Monday, Jan. 30, 1956

Musical M.D.s

The TV camera focused on a dignified-looking orchestra, high foreheads gleaming above the violins. Only unusual fact about the concert: most of the musicians were doctors. One of the outstanding amateur orchestras in the U.S., the Doctors' Orchestral Society of New York, was making its live TV debut.

The doctors' orchestra was organized in 1938, now numbers some 50 medical men, their relatives and a handful of professional musicians, including Conductor Maxim Waldo. There are no standard medical-musical tie-ups. Dentists play violins, cello, horn, bass. General practitioners play flutes and timpani, a dermatologist plays viola. The doctors prefer to remain anonymous to avoid publicity that might be contrary to medical ethics.

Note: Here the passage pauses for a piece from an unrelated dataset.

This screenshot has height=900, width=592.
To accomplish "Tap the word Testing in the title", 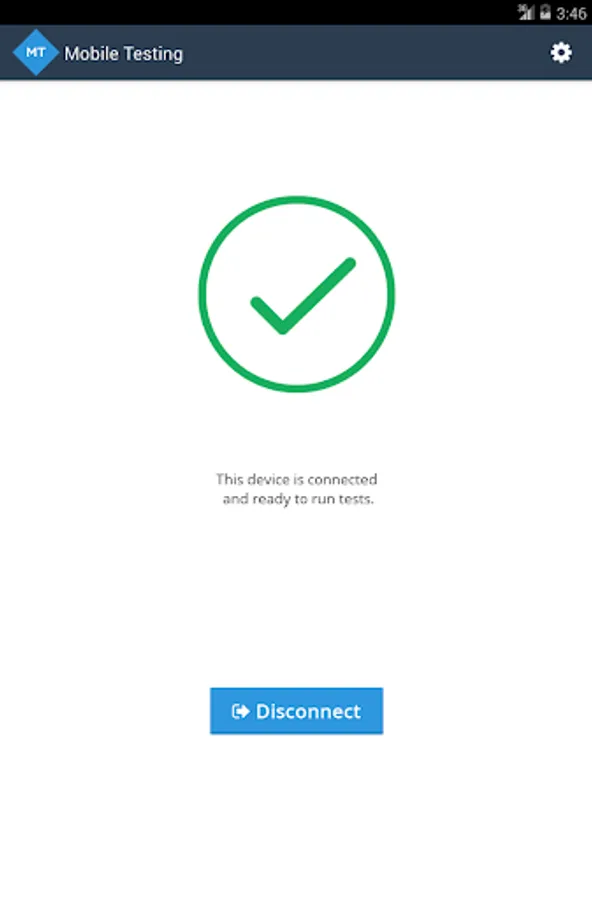I will (x=153, y=55).
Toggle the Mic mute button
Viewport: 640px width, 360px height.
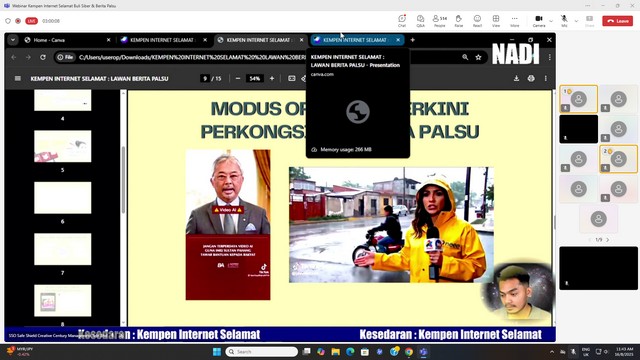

Making music seems to have a special appeal for doctors; there is a similar doctors' orchestra in Los Angeles, and doctors' chamber groups are innumerable. Says Ophthalmologist Alfred E. Mamelock (clarinet), president of the New York doctors' orchestra: "The taste for medicine and the taste for music are the same kind of thing. Medicine is an art as much as it is a science, if not more so."

During last week's TV concert (finale of Dvorak's "New World" symphony), the doctors played competently and with gusto. And, for once, the program was not interrupted by the sudden departure of one of the oboists--an obstetrician.